If you are planning on taking a student loan to help you get through college, you should know that there are certain risks that come with it. In this article, we will discuss the risks of student loans that you should consider. This is especially if you are comparing private versus federal student loans. Here’s a list of risks you need to consider below:
Private Loans Vs. Federal Student Loans:
- Interest rates are higher in private loans than federal student loans.
- Private student loans do not have limits on the amount you can borrow. On the other hand, federal student loan limits the loan to only $23,000 in undergraduate student loan debt.
- Federal student loans include programs such as student loan forgiveness, student loan deferment and free student loan consolidation. These benefits are not given by private banks who offer student loans. If it wasn’t for these protections, there would be millions of borrowers put into a higher risk of bankruptcy.
- Private student loans cannot be discharged in bankruptcy. This means that it is possible for individuals who take private student loans to be stuck in debt for life.
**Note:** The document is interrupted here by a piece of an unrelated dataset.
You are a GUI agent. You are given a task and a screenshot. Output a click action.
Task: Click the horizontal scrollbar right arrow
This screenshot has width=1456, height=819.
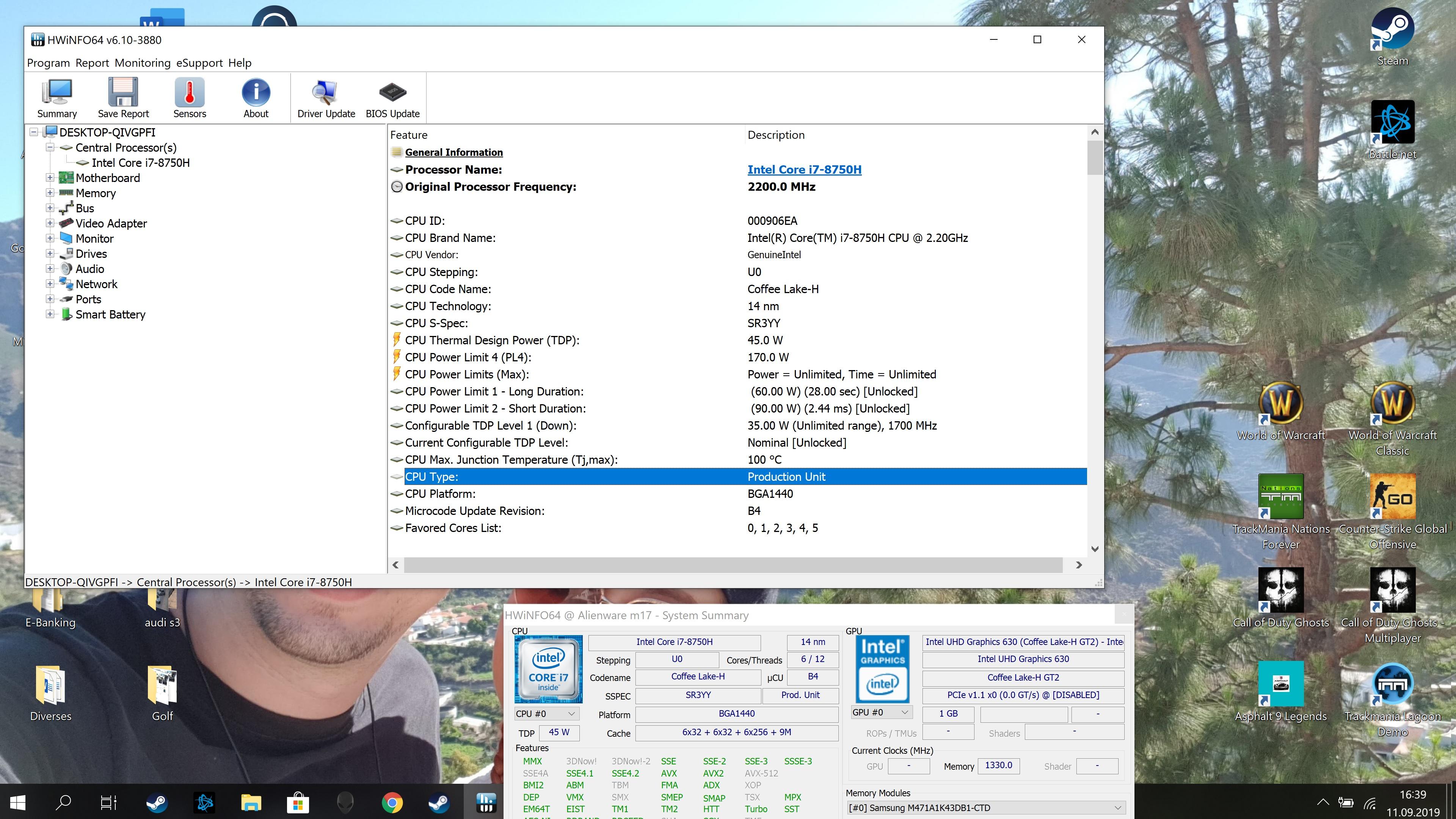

- There are a huge number of college students who take out student loans and ends up not finishing the degree they took out a loan for. In the end, they leave school without a degree and a large debt.
- Student loans takes a huge chunk out of your paycheck as soon as you start your job.
The next time you think of getting a student loan, think carefully. Consider these risks and weigh if these risks are worth the benefits you will get. You also need to make sure that you get a secure and big enough return on the quality of education you will be getting and the degree. At the end of the day, taking out a student loan means you’re buying the education. Be sure you’re at the better end of that deal.